As an industry fintech has typically been known for its venture capital-fueled growth but tougher economic conditions and the move to higher interest rates have prompted a sea change.

Fintech profits are the unlikely trend of 2022.

Amid crypto chaos, a cost of living crisis, covid unrest in China, sky-high inflation, and a dozen other headwinds more and more fintechs appear to be becoming profitable as the year has gone on.

Of course, there have been many other trends which point to an opposing sentiment.

These tougher times for venture-capital backed tech firms such as falling public market valuations, down rounds for established scale-ups and tens of thousands of redundancies.

But, partly prompted by the seachange in the macroeconomy some notable names in the fintech space have announced profitable forecasts or, in some cases…even full-blown actual annual profits!

Last week it was the turn of ClearBank, the five-year-old cloud-based clearing bank based in London, led by CEO Charles McManus.

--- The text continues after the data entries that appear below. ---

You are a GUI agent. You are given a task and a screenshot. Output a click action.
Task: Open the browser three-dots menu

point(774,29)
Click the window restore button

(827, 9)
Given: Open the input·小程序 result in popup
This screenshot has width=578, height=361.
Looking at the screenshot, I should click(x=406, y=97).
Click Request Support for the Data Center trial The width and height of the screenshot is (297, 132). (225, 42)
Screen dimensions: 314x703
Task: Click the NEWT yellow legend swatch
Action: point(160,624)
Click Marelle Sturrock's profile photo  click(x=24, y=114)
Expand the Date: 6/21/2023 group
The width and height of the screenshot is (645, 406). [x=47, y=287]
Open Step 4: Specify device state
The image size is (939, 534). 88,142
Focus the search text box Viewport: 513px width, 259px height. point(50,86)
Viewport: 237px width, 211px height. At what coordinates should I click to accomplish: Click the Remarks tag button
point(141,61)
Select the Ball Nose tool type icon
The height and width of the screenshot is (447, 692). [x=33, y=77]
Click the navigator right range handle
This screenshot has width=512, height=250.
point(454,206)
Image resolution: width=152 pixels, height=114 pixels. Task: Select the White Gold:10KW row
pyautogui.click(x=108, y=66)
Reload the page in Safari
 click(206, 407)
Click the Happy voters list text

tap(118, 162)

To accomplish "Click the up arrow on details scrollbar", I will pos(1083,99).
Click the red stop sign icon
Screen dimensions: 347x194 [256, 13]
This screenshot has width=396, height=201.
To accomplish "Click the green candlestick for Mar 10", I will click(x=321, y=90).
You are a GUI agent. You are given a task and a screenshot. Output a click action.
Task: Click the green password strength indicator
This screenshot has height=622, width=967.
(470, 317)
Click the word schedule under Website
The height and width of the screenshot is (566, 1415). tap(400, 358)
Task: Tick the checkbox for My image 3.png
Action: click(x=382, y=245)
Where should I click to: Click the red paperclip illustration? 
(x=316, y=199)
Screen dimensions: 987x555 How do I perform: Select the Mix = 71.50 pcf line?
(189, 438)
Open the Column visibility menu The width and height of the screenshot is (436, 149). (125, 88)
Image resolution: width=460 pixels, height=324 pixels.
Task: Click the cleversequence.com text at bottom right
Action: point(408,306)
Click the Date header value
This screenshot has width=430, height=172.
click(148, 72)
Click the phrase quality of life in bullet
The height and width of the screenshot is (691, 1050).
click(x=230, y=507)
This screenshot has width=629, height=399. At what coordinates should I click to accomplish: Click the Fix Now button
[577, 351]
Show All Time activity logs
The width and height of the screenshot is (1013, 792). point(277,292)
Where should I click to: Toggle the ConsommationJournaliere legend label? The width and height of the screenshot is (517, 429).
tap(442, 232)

ClearBank, which counts fellow fintechs such as Coinbase, eToro, Raisin and Tide among its 200 customers, says it turned a profit in October on a monthly basis as its 2022 revenues to date reached £45.4m thanks in part to the £3bn of deposits it holds.

Of course, there are a number of caveats. It’s just one month, Clear Bank’s accounts are currently unaudited, etc etc – but the news undoubtedly speaks to something of a growing trend.

OakNorth, Zopa, Starling Bank, Wise, LendInvest, Funding Circle, Allica Bank, CreditShelf, and Zilch have all either announced profitability in some form or another this year.